Mrs Grey observed that she had drawn the blinds down, thinking he would find it a relief after the sunshine. Margaret said ingenuously—

“We are all well, I assure you; but you should not wonder if you find us rather grave. Much has happened since we met. We have been thinking of you with great anxiety for so long, that we cannot on a sudden talk as lightly as when you used to come in every day.”

“Ah!” said he, “I little thought, at one time, that I should ever see any of you again in this world.”

“We have thought of you as near death,” said Margaret; “and since that, as having a sick-room experience, which we respect and stand in awe of; and that is reason enough for our looking grave.”

“You feel as if you had to become acquainted with me over again. Well, we must lose no time; here is a month gone that I can give no account of.”

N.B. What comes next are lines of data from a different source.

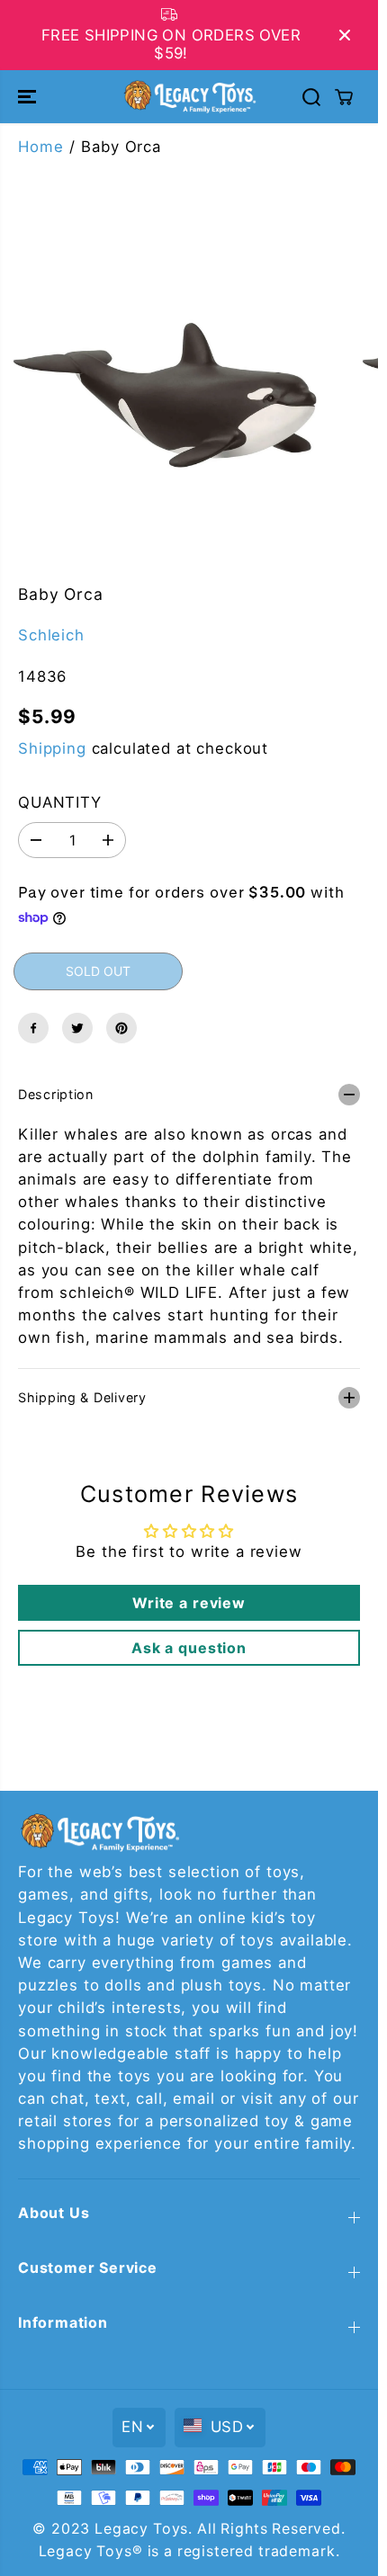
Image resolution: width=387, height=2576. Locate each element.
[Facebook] (33, 1028)
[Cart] (344, 97)
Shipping (52, 748)
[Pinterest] (121, 1028)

Hester felt how differently the case stood with her. The last month had been the longest she had ever known,—tedious as to the state captive, serving his noviciate to prison life. She would have been thankful to say that she could give no account of the past month. She inquired how the accident happened; for this was still a mystery to everybody. Mr Hope could not clear up the matter: he remembered parting with Sydney, and trotting, with the bridle of the pony in his hand, to the top of the ascent,—the point where Sydney lost sight of him: he had no distinct remembrance of anything more,—only a sort of impression of his horse rearing bolt upright. He had never been thrown before; and his supposition was, that a stone cast from behind the hedge might have struck his horse: but he really knew no more of the affair than any one else. The ladies all trusted he would not ride the same horse again; but this he would not promise: his horse was an old friend; and he was not in a hurry to part with old friends. He was glad to find that Miss Young had not laid the blame on the pony, but had ridden it through the woods as if nothing had happened.

“Not exactly so,” said Margaret, smiling.

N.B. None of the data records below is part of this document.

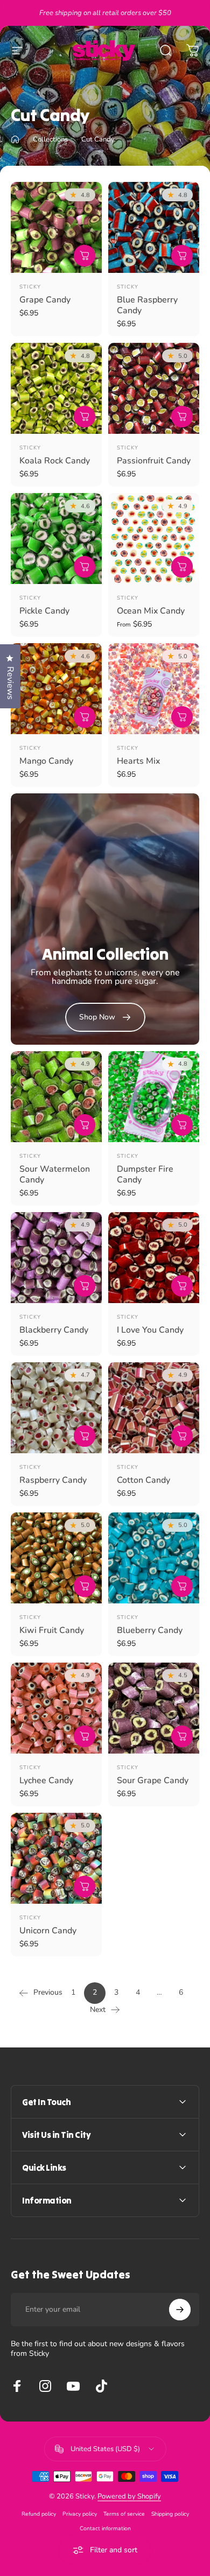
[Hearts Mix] (153, 688)
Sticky (30, 287)
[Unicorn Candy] (56, 1858)
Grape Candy (45, 300)
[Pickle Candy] (56, 538)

“The young folks did not enjoy their excursion very much, I fancy,” said Mrs Grey, smiling also. “Mrs Rowland was quite put out, poor soul! You know she thinks everything goes wrong, on purpose to plague her.”

“I think she had some higher feelings on that occasion,” said Mr Hope, gently, but gravely. “I am indebted to her for a very anxious concern on my account, and for kind offices in which perhaps none of my many generous friends have surpassed her.”